Galerie Bastian, bu kez Anselm Kiefer’in en az heykelleri kadar ağır ama bir o kadar da saydam olan dünyasına ev sahipliği yapıyor: Wasserfarben.
Yirmi bir suluboyadan oluşan bu seçki, sanatçının onlarca yıla yayılan üretiminde, başlangıç ile şimdiki zaman arasında bir zaman haritası sunuyor.
Kiefer’in suluboyaları ilk kez 27 yıl önce New York Metropolitan Müzesi’nde sergilenmişti. Bugün, Berlin’de yeniden izleyiciyle buluşarak sanatçının erken dönemini ve mitlerle örülü düşünsel yolculuğunu yeniden görünür kılıyor.

Renk ve Küldeki Hafıza
Kiefer’in dünyasında suluboya bile ağırdır. Su, akışkan bir madde değil, tarihsel bir taşıyıcıdır burada.
Eserlerde Alman romantizmi, mitolojik anlatılar, Heidegger’in “Varlık ve Zaman”ı, Bloch’un “Umut İlkesi”, hatta Avrupa şiirinin bilinçaltı yankılanır.
Kiefer’in kendi sözleriyle:
“Şiirler benim dünyam.”
Bu dünyada manzara, yalnızca bir yer değil; insanın kendi yıkımına tuttuğu aynadır.
Suluboyaların ince saydamlığı altında, insan suçluluğu ile doğanın masumiyeti iç içe geçer. Her leke, hem geçmişin külleriyle hem de geleceğin olasılıklarıyla doludur.
Aparman No:26 Notu — “Kiefer’in Su Gibi Belleği”

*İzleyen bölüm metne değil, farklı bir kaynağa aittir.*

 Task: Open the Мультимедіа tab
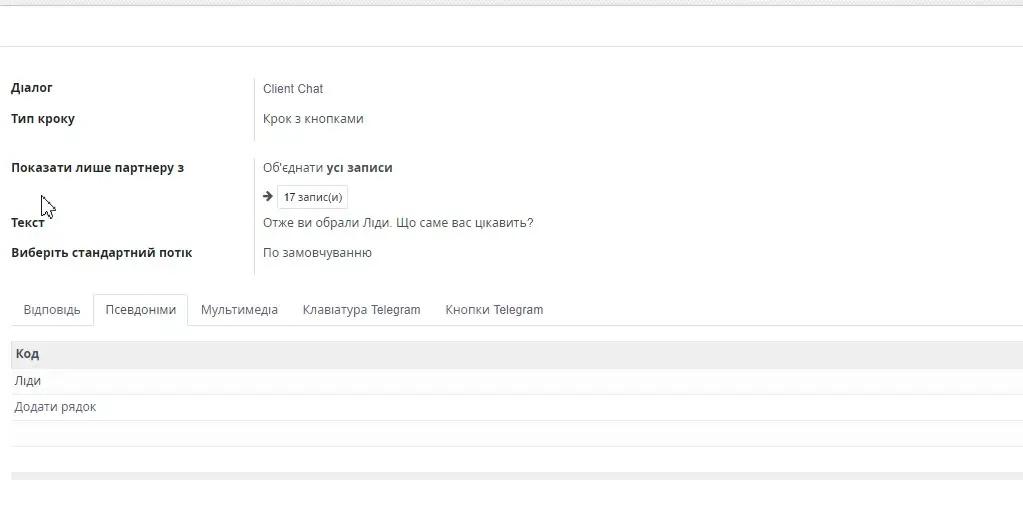click(239, 310)
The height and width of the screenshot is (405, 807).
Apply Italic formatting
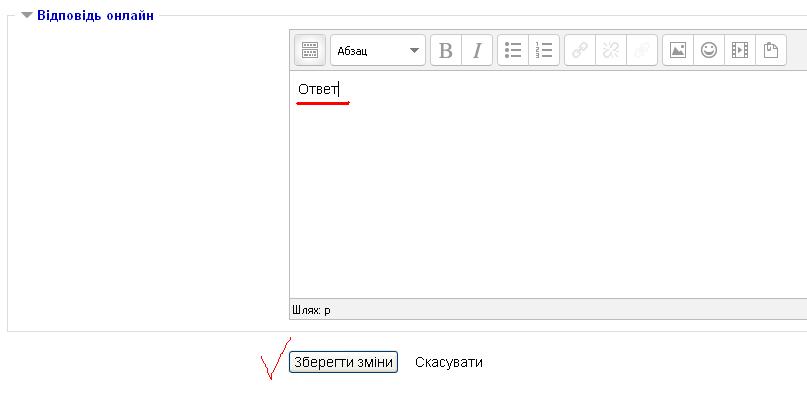pyautogui.click(x=477, y=50)
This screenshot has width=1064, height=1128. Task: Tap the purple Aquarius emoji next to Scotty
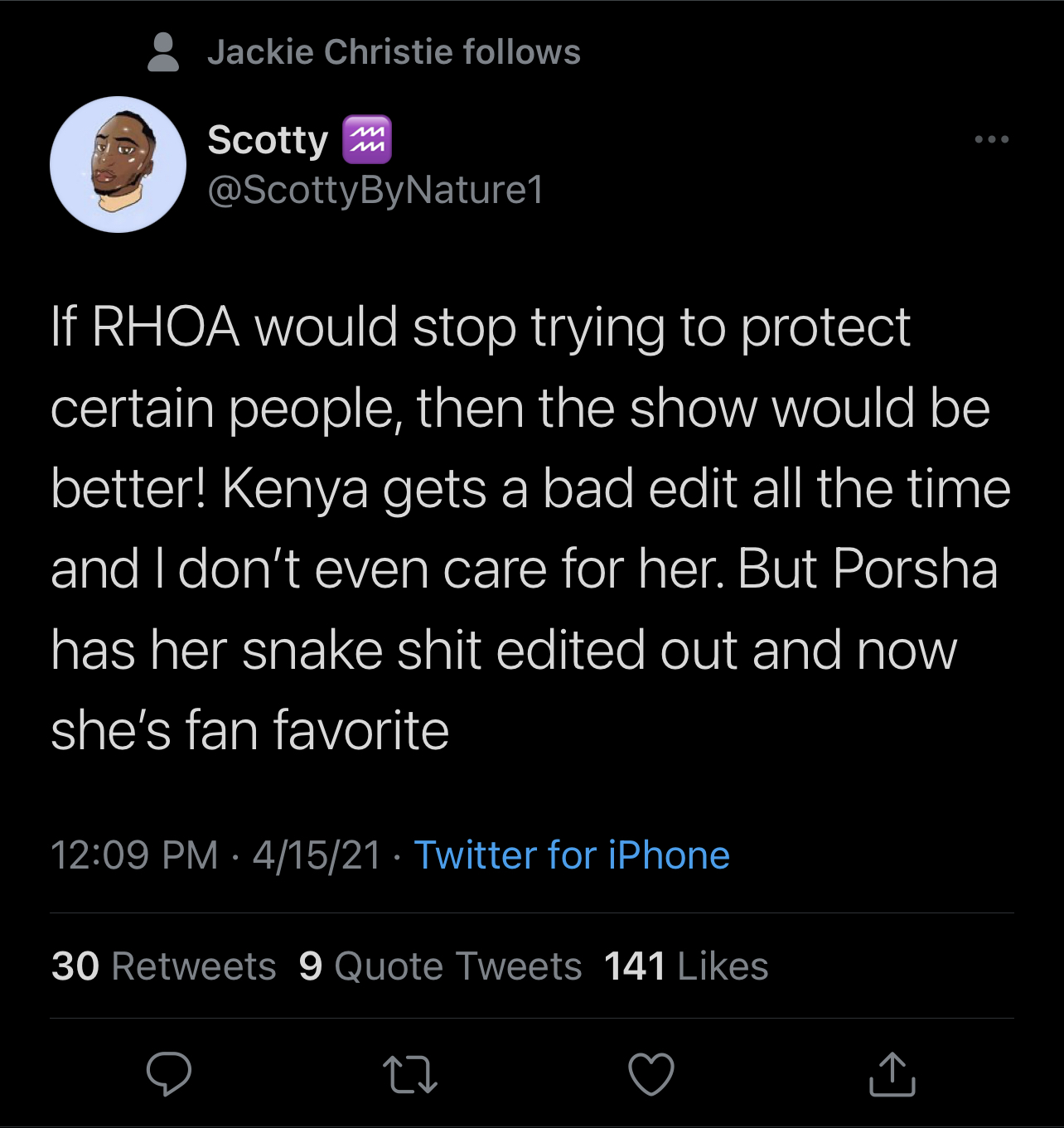click(366, 139)
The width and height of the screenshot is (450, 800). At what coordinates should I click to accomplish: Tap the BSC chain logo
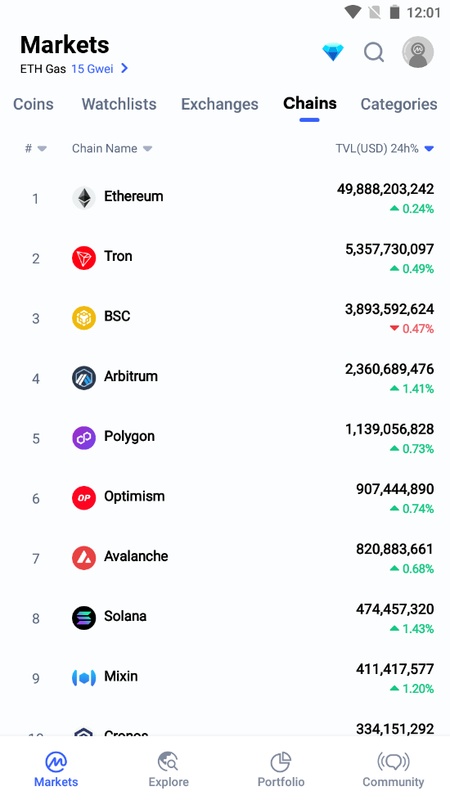pos(84,318)
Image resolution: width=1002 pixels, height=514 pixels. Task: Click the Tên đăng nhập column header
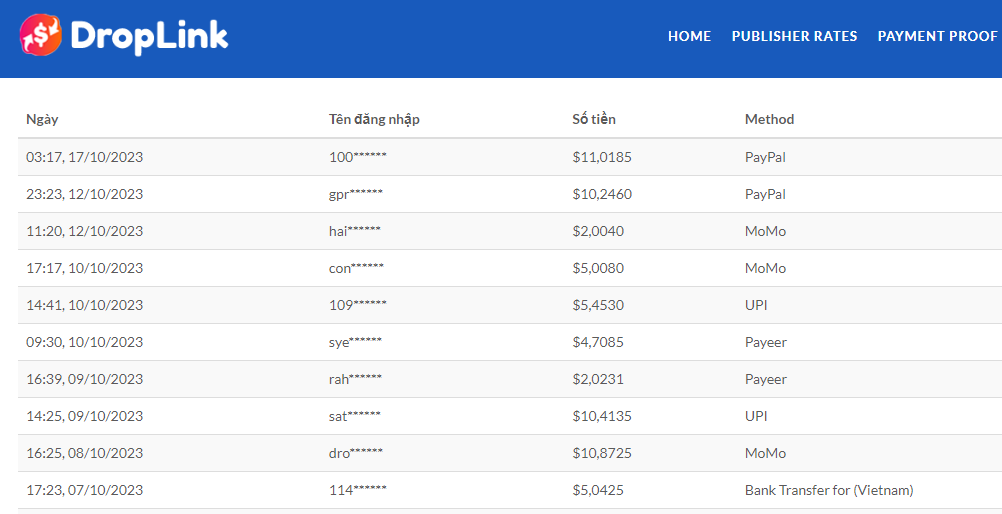coord(374,119)
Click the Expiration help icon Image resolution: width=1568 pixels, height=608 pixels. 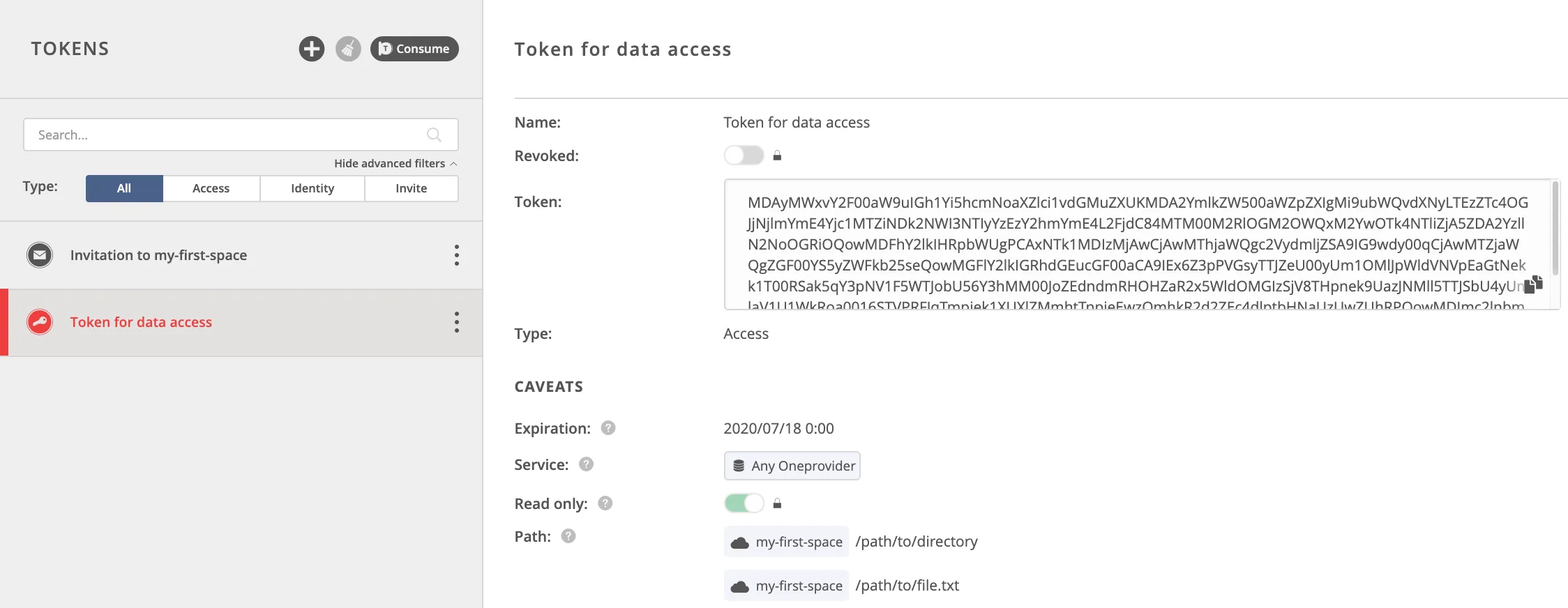tap(608, 428)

Wasserfarben, Kiefer’in Berlin’e dönüşü kadar, sanatçının kendi sessizliğine dönüşü de.
Galerie Bastian’ın sade mekânı, bu sergide adeta bir nefes alan aralık gibi çalışıyor — ne taş kadar katı, ne de su kadar geçici.
Kiefer’in tuvalleri, Berlin’in kendi tarihini de yansıtıyor: bir şehir, yeniden yapılanmanın ve hatırlamanın sınırında.
Her renk, hem anımsama hem yadsıma içeriyor.
Ve suyun içinde, her şeyin bir gün çözülüp gideceği gerçeği yankılanıyor.